Your objective
Give, as a bare number, the count of lines below that contain "computer".

START Record excerpts

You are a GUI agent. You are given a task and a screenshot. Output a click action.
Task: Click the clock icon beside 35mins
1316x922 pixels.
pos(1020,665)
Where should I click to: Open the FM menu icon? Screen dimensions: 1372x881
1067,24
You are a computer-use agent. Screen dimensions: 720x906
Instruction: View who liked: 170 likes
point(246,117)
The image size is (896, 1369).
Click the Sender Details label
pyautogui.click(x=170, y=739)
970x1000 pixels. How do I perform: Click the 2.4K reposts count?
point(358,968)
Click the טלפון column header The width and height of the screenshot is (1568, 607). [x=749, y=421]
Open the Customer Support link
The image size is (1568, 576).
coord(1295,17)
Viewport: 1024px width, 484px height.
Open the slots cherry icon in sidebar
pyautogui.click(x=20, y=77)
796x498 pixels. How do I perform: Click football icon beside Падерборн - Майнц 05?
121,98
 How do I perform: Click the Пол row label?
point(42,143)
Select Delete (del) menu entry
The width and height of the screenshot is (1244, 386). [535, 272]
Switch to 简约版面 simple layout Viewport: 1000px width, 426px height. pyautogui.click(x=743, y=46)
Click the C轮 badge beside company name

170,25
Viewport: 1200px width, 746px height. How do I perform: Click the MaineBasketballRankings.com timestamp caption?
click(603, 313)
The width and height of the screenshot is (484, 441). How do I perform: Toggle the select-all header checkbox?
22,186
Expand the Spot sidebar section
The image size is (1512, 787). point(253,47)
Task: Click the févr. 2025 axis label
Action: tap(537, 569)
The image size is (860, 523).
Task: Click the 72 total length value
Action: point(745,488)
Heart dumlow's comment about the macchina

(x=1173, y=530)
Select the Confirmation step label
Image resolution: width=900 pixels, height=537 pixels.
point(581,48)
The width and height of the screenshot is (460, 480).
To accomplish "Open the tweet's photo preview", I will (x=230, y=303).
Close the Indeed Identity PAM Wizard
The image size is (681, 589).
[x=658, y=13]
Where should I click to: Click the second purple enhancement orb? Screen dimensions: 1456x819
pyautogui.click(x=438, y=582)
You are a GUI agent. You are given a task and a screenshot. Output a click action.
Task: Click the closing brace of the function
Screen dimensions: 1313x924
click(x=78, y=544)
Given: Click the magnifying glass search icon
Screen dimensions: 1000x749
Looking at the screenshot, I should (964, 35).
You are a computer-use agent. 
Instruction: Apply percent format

END Record excerpts

Written solution
2